重度虚血性僧帽弁逆流症に対する僧帽弁の形成術と置換術では、2年後の死亡率や左室収縮終期容積係数(LVESVI)は同等だが、中等度~重度逆流症の再発率は形成術群が大幅に高率であったことが報告された。心不全関連の重度有害事象や心血管関連の再入院も、形成術群で高率だった。米国・アルベルト・アインシュタイン医学校のD. Goldstein氏らが行った無作為化比較試験の結果、示された。同試験については術後1年における結果がすでに発表されており、LVESVI、生存率、有害イベント発生率のいずれも両群で同等だった。NEJM誌オンライン版2015年11月9日号で発表した。
2年後の臨床・心エコーのアウトカムを比較
研究グループは、重度虚血性僧帽弁逆流症の患者251例を無作為に2群に割り付け、一方には僧帽弁の形成術を、もう一方には置換術を行った。

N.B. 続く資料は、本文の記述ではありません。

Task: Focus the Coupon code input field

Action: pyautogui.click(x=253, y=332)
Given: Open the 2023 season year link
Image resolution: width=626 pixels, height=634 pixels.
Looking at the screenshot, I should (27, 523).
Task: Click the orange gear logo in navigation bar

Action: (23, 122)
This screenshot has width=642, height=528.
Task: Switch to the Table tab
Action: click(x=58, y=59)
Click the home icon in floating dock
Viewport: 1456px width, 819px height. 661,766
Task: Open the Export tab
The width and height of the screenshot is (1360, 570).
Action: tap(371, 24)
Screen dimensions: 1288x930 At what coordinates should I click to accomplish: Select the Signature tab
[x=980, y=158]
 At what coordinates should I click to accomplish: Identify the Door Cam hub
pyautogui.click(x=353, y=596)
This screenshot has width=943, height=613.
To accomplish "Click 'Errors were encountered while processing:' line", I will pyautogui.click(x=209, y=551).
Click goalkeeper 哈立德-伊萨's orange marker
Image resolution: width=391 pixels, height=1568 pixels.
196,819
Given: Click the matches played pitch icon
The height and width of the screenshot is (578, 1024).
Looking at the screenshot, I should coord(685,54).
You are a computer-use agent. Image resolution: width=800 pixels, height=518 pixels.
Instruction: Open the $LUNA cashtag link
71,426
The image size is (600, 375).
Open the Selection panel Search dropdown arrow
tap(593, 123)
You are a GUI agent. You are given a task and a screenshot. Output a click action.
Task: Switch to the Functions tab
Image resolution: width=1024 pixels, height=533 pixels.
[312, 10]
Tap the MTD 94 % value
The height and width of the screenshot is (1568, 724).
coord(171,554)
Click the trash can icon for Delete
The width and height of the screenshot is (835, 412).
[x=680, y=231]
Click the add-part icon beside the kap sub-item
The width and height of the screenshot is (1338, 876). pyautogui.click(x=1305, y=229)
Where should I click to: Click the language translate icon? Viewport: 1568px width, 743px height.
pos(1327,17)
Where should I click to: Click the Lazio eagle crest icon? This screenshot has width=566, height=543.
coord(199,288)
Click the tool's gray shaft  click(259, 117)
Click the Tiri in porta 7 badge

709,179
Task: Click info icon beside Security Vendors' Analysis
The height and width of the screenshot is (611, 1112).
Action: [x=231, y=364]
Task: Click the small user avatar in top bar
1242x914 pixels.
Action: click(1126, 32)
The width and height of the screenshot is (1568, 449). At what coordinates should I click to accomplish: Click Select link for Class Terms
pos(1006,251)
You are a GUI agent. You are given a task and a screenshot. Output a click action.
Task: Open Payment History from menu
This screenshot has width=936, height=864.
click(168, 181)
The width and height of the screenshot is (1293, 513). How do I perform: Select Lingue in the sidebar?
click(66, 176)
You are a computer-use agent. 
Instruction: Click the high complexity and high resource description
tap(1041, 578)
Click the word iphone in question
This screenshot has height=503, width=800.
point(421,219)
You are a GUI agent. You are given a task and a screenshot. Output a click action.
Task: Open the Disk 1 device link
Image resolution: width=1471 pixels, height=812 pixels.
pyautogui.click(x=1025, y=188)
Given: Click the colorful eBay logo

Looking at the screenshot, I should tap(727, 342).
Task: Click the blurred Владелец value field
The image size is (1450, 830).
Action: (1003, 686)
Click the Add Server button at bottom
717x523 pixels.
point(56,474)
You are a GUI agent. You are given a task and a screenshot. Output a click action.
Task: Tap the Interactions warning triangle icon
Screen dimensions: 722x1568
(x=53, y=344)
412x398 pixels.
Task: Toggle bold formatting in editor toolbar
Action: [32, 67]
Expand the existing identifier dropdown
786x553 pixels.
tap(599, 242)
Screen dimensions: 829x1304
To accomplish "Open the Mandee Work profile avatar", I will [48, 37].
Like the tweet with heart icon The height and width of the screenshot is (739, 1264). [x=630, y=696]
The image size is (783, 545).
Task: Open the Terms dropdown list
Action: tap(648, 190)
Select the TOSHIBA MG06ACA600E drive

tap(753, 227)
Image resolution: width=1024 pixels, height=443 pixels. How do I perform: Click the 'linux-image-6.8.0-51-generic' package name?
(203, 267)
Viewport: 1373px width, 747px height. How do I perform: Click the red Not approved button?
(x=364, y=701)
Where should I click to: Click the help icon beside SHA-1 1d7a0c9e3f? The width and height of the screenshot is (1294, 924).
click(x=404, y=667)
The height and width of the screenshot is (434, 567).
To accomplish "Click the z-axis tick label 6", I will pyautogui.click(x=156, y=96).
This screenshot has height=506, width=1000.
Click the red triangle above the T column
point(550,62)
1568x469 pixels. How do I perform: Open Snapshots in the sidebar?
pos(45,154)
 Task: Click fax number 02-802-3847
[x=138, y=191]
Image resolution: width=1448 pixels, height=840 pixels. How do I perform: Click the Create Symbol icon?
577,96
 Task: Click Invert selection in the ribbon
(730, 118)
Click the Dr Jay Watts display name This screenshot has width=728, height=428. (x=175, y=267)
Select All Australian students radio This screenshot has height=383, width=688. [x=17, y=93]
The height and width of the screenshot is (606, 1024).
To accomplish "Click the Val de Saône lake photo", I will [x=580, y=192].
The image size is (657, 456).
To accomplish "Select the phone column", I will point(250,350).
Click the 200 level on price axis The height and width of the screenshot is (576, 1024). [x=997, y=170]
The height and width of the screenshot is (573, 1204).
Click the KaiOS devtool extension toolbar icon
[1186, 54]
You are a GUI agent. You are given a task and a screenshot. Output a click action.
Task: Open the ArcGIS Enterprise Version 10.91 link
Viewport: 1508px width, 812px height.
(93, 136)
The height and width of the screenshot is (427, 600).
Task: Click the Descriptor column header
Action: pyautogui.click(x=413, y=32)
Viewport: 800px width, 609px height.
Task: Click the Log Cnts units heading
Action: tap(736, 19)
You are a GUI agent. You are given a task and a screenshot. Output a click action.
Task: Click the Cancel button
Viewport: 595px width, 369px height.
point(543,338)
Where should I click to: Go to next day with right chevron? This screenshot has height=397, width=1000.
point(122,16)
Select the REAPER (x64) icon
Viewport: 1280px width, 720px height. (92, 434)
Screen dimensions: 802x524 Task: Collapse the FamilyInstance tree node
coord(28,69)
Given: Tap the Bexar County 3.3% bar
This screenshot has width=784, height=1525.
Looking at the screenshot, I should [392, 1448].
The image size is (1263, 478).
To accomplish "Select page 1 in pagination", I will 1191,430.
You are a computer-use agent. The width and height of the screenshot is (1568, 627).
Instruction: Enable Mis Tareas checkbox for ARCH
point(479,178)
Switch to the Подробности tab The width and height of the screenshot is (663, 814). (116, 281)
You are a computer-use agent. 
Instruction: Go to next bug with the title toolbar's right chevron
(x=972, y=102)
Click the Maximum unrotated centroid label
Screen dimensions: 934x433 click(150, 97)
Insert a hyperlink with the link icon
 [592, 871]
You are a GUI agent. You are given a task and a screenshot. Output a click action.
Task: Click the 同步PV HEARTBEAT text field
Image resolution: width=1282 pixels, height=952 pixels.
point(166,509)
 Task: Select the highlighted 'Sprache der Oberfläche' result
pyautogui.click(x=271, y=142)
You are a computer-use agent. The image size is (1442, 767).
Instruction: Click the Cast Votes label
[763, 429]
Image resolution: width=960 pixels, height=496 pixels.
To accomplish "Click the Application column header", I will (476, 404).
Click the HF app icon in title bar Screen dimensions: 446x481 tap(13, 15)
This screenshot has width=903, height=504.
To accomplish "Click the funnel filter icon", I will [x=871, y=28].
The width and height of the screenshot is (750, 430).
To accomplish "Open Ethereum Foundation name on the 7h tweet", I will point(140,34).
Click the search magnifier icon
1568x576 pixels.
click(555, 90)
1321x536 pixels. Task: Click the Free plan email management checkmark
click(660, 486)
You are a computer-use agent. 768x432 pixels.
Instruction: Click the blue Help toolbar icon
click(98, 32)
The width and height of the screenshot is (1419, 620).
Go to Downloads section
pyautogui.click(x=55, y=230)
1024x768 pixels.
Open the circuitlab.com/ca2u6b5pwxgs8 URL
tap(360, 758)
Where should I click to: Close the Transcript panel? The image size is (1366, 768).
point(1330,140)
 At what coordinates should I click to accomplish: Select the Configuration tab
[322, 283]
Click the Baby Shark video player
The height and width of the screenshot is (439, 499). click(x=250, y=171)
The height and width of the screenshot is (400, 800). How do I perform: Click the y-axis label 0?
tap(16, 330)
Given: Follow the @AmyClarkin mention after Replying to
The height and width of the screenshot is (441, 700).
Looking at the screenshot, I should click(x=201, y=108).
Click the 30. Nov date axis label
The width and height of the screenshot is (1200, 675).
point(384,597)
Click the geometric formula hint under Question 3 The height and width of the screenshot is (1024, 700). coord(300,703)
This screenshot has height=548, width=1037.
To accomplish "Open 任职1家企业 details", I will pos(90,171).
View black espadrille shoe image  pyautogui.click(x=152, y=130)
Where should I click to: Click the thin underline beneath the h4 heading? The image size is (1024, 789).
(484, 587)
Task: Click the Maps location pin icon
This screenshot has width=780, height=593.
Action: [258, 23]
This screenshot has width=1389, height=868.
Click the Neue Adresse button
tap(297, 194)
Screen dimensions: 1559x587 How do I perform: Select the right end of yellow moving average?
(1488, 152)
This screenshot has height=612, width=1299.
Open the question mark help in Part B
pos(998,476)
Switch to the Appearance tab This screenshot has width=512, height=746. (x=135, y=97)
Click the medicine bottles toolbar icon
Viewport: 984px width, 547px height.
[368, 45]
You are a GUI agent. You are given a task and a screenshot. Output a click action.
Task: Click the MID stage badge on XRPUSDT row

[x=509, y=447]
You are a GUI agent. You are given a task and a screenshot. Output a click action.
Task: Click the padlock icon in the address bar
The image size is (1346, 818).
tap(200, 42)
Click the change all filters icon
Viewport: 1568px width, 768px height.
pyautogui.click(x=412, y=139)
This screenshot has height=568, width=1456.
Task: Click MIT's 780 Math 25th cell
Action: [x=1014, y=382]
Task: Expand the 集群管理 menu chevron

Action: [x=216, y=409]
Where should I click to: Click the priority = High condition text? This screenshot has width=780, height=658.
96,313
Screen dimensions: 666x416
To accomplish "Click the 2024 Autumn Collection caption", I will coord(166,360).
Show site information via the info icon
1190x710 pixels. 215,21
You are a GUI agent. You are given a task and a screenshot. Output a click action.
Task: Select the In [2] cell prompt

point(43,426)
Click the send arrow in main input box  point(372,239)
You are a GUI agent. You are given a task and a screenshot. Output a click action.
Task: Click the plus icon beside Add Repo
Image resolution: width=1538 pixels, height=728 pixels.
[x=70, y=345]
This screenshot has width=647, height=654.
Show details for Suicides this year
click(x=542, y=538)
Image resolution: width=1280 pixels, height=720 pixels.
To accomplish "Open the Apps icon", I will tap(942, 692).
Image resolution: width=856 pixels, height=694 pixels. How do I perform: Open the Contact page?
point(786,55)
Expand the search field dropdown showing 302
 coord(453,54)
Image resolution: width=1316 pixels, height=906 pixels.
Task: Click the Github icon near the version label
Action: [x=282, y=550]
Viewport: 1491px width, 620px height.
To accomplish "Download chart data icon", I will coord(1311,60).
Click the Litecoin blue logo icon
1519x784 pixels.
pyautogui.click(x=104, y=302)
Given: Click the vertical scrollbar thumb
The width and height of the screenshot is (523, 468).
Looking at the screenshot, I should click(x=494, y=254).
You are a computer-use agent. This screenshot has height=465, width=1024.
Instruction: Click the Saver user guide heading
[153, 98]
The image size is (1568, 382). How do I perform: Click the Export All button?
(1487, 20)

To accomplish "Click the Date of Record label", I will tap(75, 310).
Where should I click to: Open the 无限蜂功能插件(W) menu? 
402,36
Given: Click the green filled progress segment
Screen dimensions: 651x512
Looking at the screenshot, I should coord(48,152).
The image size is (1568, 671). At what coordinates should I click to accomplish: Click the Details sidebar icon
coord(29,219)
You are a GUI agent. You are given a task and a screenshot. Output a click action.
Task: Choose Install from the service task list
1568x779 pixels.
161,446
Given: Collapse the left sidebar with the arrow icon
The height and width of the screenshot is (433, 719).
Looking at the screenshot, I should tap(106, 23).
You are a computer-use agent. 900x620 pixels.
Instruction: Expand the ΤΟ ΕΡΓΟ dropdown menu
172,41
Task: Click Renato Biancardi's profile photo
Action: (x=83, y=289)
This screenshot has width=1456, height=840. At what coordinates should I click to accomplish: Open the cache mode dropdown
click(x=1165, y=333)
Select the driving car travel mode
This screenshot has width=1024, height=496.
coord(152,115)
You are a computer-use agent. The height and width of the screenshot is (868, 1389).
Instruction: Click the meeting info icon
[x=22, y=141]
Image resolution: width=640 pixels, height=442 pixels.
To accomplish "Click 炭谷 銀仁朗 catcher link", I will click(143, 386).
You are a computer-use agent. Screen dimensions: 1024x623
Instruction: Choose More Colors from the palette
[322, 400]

2年間追跡を行い、両群の臨床的アウトカムと心エコーによるアウトカムについて比較した。
心不全関連有害事象や心血管関連の再入院も形成術群で高率
結果、2年死亡率は形成術群が19.0%、置換術群が23.2%と有意差はなかった(ハザード比:0.79、95%信頼区間:0.46~1.35、p=0.39)。また、2年後のLVESVIについても、生存者における平均値は形成術群52.6mL/m
2(標準偏差:27.7、ベースラインからの変化平均値:-9.0)、置換術群60.6mL/m
2(それぞれ39.0、-6.5)と、有意な差はみられなかった。
一方、中等度~重度の逆流症再発率は、置換術群が3.8%に対し、形成術群は58.8%と有意に高率だった(p<0.001)。
重度有害事象や再入院については、両群で有意差はなかったものの、心不全関連の重度有害事象や心血管関連の再入院は、形成術群で有意に高率だった(それぞれ、p=0.05、p=0.01)。
ミネソタ心不全質問表に基づく評価は、置換術群が形成術群に比べ、より大幅な改善の傾向が認められた(p=0.07)。